Given problem =>
Please go through all the records below and swap every "screenshot" for "capture", keeping everything else the same and omitting the pictures.

Begin

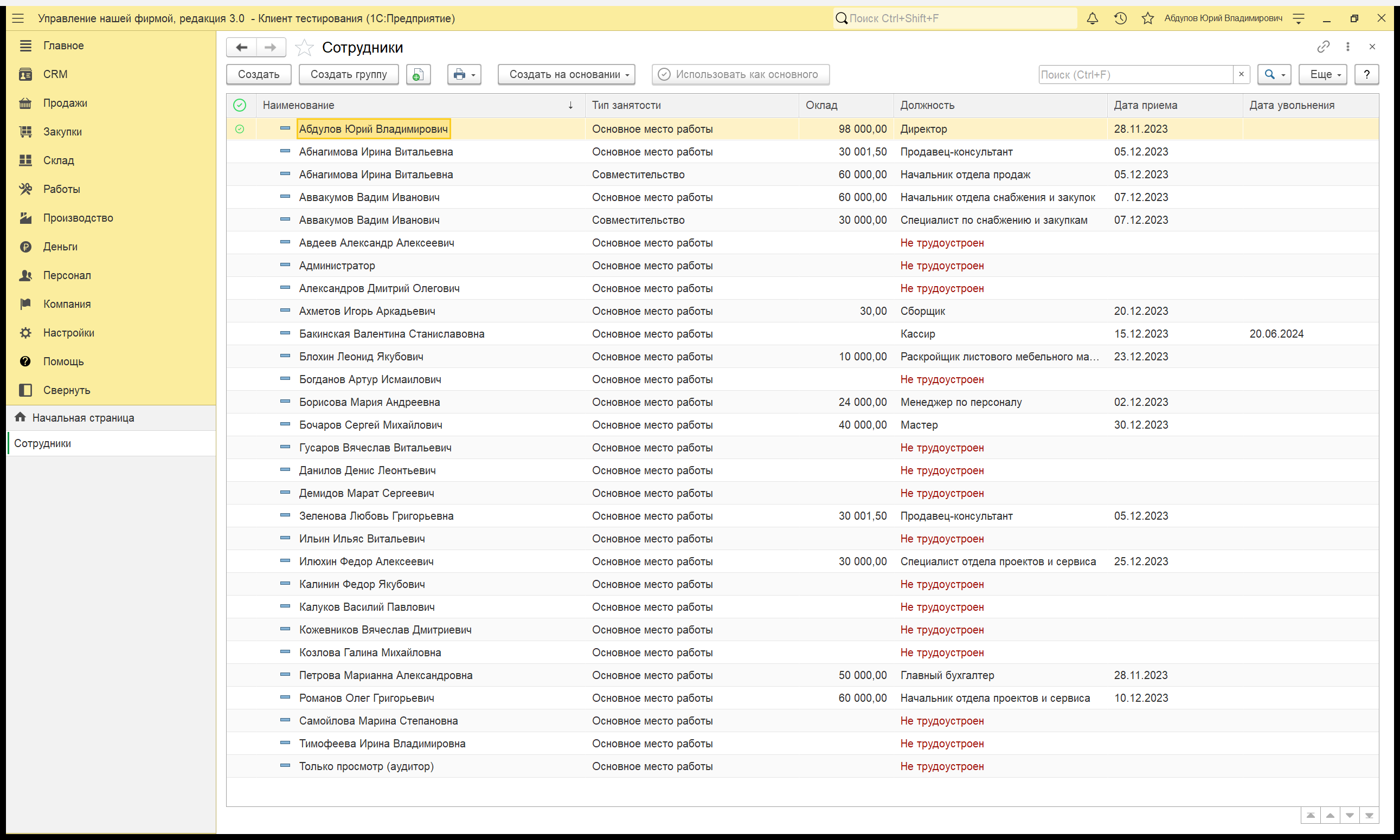Get link to this list icon
Viewport: 1400px width, 840px height.
(1323, 47)
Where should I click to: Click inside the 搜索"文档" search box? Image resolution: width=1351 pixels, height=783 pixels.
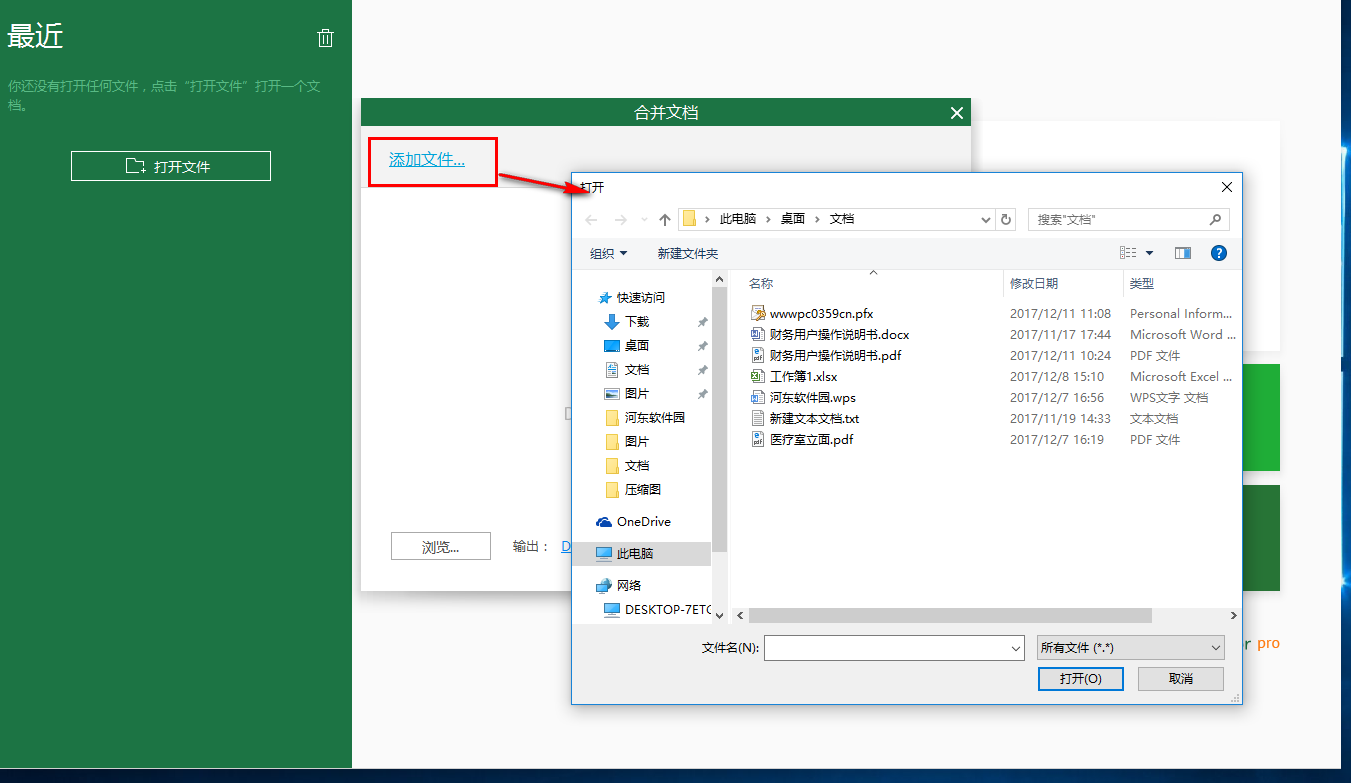click(1110, 219)
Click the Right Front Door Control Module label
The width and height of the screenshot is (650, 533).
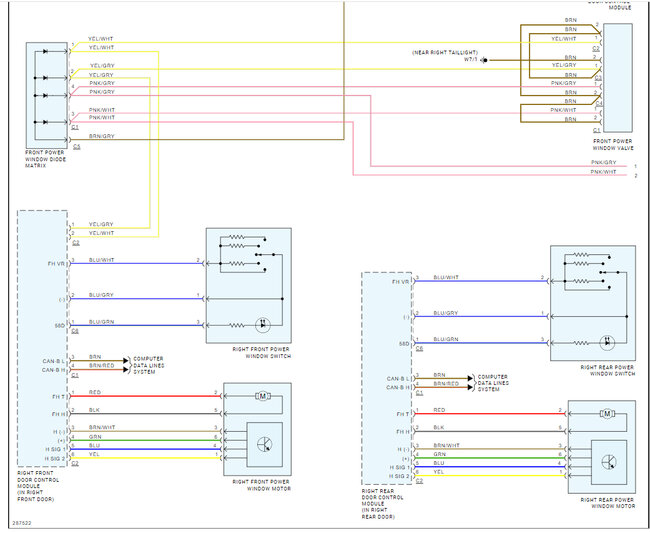click(x=38, y=486)
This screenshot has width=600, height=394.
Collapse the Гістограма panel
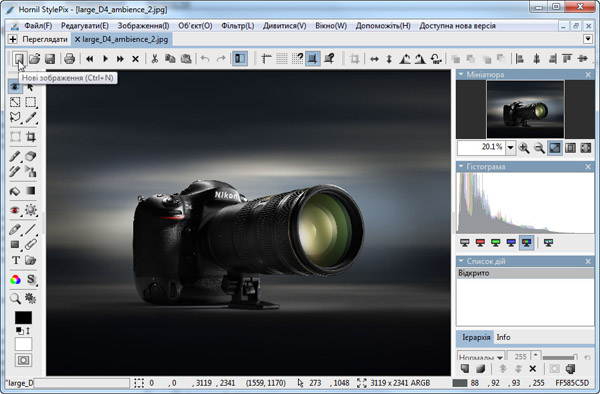[x=461, y=166]
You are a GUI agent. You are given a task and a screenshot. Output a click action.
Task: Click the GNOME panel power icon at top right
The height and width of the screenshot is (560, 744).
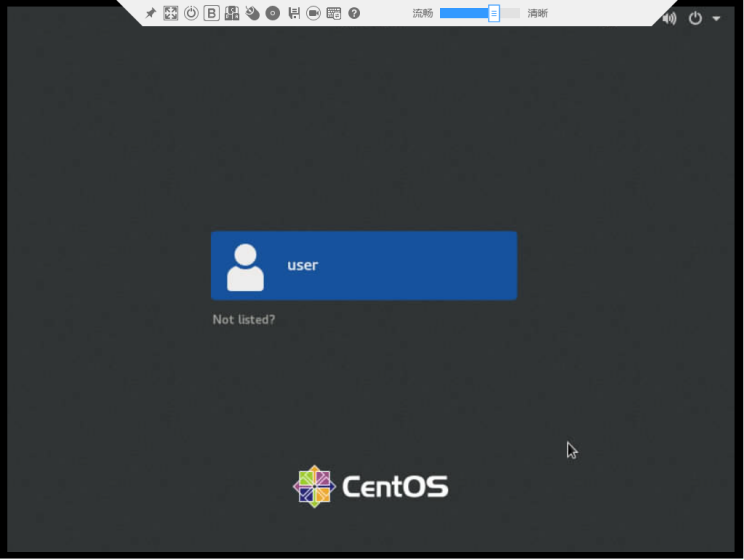point(695,18)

End

Result of the task =>
Get link to this list icon
Viewport: 1400px width, 840px height.
(1323, 47)
Where should I click to: Click inside the 搜索"文档" search box? Image resolution: width=1351 pixels, height=783 pixels.
click(1110, 219)
Click the Right Front Door Control Module label
The width and height of the capture is (650, 533).
click(x=38, y=486)
This capture has width=600, height=394.
Collapse the Гістограма panel
[x=461, y=166]
You are a GUI agent. You are given a task and a capture. Output a click action.
Task: Click the GNOME panel power icon at top right
The height and width of the capture is (560, 744).
point(695,18)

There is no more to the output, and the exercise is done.